• [Work item]
Filter the data for lines with the word "Click", then copy every line so identified.

Stored records
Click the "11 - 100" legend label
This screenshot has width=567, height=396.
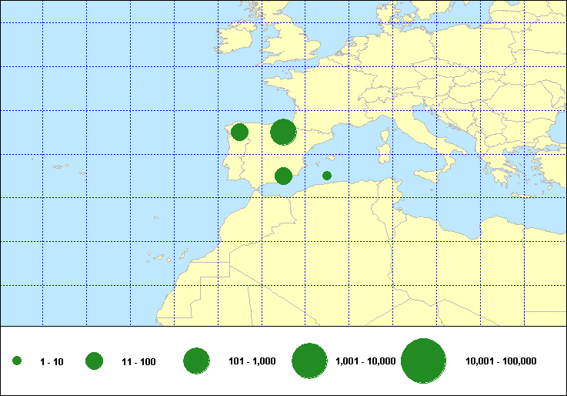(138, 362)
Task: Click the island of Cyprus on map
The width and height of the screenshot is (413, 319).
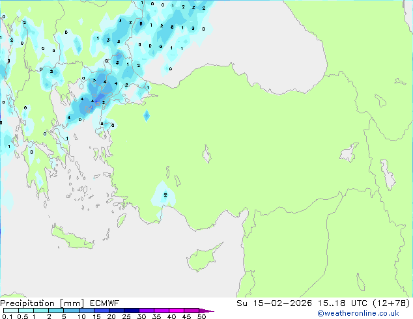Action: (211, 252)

• [Result below]
Click the "11 - 100" legend label
Task: Click the island of Cyprus on map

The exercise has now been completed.